■ WHAT IS EXPECTED: Search the records below for the word "computer" and show every line where it occurs.

DATA: Begin

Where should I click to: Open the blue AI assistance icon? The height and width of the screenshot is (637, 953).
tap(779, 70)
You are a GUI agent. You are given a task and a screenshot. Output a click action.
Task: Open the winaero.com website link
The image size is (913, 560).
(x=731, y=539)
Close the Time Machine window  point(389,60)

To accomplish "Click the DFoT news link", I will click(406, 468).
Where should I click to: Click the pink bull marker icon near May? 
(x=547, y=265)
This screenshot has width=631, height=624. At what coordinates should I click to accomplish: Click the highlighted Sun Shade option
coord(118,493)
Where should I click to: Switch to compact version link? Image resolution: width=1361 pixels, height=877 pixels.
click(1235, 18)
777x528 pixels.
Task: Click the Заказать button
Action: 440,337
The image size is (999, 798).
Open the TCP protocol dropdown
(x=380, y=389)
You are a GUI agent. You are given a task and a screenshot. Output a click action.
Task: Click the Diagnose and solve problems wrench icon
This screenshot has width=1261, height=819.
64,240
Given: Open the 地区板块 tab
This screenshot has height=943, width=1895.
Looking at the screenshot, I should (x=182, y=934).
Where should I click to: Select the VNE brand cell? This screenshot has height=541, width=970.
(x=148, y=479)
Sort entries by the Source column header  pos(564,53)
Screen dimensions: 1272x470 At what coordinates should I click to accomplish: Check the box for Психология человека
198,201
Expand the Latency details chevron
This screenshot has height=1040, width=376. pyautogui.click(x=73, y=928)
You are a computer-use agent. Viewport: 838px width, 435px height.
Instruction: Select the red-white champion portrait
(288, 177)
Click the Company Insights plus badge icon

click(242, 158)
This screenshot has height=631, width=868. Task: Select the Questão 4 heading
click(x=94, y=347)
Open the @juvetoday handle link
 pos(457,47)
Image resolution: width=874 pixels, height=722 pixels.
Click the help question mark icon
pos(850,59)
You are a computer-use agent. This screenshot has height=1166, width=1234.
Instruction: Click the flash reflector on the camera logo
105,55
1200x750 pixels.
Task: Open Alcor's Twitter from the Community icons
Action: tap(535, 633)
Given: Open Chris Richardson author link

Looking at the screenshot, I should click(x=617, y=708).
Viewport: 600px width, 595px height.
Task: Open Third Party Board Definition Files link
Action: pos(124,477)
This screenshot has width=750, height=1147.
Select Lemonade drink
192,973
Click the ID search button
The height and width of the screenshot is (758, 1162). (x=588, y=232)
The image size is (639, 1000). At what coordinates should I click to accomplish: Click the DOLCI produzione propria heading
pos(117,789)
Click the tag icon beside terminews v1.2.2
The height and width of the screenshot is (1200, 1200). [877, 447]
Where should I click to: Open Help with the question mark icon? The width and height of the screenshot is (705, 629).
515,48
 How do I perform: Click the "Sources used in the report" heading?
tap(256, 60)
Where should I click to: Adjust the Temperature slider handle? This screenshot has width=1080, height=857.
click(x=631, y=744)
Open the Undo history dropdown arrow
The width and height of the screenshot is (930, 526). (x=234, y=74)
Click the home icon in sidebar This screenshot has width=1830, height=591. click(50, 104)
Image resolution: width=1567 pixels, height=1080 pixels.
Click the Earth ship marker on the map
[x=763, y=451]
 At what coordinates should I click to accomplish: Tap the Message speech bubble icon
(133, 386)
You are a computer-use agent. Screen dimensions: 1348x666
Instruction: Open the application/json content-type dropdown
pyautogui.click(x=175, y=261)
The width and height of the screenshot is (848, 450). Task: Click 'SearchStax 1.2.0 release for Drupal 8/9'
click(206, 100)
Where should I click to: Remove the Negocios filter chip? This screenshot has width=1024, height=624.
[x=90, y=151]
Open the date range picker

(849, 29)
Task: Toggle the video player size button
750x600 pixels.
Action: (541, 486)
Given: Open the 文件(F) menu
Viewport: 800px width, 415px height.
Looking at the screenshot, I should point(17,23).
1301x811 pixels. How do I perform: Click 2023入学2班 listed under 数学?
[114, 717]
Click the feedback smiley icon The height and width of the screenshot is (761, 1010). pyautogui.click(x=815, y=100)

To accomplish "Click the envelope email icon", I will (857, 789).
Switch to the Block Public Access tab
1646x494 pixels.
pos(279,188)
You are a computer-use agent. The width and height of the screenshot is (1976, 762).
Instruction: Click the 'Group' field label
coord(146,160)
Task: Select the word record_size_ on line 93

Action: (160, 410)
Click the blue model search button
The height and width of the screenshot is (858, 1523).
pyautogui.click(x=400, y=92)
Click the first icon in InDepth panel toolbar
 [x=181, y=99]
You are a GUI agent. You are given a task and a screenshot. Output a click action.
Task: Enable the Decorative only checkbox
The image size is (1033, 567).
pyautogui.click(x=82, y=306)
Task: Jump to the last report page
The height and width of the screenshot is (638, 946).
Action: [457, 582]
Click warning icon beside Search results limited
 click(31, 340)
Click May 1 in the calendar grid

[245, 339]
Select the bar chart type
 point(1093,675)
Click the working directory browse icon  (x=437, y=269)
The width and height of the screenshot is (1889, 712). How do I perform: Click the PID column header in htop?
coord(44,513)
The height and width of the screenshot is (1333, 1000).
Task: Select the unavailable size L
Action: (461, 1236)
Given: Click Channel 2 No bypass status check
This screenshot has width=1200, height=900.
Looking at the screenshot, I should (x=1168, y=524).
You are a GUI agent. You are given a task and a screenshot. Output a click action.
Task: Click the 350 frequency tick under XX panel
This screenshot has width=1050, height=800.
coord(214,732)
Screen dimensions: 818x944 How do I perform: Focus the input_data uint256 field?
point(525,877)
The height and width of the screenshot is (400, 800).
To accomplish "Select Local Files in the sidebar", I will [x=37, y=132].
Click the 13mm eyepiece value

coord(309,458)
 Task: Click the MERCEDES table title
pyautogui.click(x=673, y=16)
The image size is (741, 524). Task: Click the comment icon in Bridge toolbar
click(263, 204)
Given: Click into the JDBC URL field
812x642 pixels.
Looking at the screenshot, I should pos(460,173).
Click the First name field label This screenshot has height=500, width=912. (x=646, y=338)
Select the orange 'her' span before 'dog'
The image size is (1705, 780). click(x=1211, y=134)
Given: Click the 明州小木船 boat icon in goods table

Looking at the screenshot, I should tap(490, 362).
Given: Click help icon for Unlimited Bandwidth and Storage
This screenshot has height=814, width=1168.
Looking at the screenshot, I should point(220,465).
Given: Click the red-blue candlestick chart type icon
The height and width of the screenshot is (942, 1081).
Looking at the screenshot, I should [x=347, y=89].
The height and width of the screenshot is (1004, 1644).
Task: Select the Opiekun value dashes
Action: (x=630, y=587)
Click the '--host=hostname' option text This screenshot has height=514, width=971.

DATA: End

■ RESPONSE BOX:
You are a computer-use agent. Viewport: 838px width, 435px height.
You are a computer-use agent. This screenshot has height=1166, width=1234.
You are a computer-use agent. Screen dimensions: 1348x666
You are a computer-use agent. The width and height of the screenshot is (1976, 762).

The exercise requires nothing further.